● **Work to do**: Copy the entries below word for word, starting at the very first line and ending with the line that contains "Click the Media".

● **Material to process**:
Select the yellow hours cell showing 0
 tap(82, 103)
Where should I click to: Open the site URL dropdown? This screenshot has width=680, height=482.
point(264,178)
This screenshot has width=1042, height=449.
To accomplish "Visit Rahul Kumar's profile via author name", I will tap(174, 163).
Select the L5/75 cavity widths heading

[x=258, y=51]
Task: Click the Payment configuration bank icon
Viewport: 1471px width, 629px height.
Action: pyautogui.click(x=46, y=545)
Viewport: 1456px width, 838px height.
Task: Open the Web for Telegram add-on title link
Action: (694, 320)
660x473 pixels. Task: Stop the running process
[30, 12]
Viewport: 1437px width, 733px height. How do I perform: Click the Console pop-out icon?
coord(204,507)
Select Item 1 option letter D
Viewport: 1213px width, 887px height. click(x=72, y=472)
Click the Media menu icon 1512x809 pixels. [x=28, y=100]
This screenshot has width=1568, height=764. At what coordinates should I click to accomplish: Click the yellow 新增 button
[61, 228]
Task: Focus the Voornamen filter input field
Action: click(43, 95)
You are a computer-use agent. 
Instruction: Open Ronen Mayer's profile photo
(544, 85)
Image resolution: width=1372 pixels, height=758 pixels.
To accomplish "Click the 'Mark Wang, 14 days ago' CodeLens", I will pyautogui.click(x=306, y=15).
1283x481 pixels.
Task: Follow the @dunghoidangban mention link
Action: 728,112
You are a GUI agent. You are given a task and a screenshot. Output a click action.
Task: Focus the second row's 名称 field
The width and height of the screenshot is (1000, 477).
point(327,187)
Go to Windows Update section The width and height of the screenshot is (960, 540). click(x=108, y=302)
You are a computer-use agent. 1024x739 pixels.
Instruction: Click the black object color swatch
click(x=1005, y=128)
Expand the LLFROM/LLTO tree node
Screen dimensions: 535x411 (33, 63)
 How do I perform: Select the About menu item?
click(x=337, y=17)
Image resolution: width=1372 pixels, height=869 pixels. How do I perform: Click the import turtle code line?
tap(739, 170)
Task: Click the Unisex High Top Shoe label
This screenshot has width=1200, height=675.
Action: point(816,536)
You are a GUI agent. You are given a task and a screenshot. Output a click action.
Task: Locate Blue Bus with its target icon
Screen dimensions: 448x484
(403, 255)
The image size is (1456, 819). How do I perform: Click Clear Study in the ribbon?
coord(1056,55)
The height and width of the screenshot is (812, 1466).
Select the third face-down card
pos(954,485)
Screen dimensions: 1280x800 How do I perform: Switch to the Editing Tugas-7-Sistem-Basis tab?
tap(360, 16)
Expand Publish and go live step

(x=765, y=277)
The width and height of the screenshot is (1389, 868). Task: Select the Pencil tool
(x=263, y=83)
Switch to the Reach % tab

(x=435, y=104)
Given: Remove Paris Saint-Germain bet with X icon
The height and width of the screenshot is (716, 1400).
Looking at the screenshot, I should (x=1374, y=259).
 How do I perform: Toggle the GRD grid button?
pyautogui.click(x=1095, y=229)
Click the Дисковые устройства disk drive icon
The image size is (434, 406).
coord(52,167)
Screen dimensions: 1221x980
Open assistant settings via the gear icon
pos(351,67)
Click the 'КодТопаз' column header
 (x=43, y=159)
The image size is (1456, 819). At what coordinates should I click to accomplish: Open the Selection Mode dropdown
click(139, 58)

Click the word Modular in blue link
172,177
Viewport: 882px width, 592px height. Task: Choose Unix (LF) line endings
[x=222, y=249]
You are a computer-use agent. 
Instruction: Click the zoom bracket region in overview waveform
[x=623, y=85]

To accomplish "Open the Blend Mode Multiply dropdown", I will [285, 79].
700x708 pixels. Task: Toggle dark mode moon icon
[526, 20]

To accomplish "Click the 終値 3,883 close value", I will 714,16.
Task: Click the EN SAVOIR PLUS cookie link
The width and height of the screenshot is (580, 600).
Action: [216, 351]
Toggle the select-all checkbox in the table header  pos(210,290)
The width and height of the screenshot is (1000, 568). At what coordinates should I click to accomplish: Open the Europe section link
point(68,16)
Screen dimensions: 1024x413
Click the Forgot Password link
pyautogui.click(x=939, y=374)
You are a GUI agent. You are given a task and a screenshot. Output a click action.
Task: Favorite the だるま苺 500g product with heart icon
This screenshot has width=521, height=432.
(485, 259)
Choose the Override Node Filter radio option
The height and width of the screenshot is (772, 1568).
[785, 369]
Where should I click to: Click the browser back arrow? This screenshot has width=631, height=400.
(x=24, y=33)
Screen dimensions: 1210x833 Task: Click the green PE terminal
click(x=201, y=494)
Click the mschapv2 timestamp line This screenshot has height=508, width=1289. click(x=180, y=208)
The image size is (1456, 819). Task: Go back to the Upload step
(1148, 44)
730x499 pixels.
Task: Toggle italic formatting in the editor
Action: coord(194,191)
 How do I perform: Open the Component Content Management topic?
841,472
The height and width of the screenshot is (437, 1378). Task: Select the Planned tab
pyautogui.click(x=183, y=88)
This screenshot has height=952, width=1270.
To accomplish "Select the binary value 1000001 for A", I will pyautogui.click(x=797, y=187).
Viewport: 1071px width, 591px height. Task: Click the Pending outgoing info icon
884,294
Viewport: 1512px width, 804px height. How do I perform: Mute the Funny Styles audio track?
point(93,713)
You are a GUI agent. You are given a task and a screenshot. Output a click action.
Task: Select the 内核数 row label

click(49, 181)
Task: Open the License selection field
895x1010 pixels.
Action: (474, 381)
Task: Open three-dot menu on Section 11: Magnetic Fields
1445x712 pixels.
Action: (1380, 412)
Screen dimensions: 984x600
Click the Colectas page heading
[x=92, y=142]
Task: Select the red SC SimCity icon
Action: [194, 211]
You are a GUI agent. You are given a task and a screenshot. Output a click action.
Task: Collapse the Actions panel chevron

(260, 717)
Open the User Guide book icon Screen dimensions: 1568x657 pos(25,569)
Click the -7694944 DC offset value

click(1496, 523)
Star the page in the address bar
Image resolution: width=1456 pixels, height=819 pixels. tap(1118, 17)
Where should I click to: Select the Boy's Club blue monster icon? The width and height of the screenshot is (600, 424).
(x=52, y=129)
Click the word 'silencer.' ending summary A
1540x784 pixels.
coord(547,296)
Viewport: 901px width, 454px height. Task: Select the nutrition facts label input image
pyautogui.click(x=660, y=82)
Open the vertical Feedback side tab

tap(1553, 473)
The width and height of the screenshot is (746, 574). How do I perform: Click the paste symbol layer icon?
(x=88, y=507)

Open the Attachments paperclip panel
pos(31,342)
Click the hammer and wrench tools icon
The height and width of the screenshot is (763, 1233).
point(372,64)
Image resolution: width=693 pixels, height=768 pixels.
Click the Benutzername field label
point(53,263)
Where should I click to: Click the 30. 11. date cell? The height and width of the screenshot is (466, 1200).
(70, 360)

● **Worked answer**:
Select the yellow hours cell showing 0
 tap(82, 103)
Where should I click to: Open the site URL dropdown? This screenshot has width=680, height=482.
point(264,178)
This screenshot has width=1042, height=449.
To accomplish "Visit Rahul Kumar's profile via author name", I will tap(174, 163).
Select the L5/75 cavity widths heading

[x=258, y=51]
Task: Click the Payment configuration bank icon
Viewport: 1471px width, 629px height.
Action: pyautogui.click(x=46, y=545)
Viewport: 1456px width, 838px height.
Task: Open the Web for Telegram add-on title link
Action: (694, 320)
660x473 pixels. Task: Stop the running process
[30, 12]
Viewport: 1437px width, 733px height. How do I perform: Click the Console pop-out icon?
coord(204,507)
Select Item 1 option letter D
Viewport: 1213px width, 887px height. click(x=72, y=472)
Click the Media menu icon 1512x809 pixels. [x=28, y=100]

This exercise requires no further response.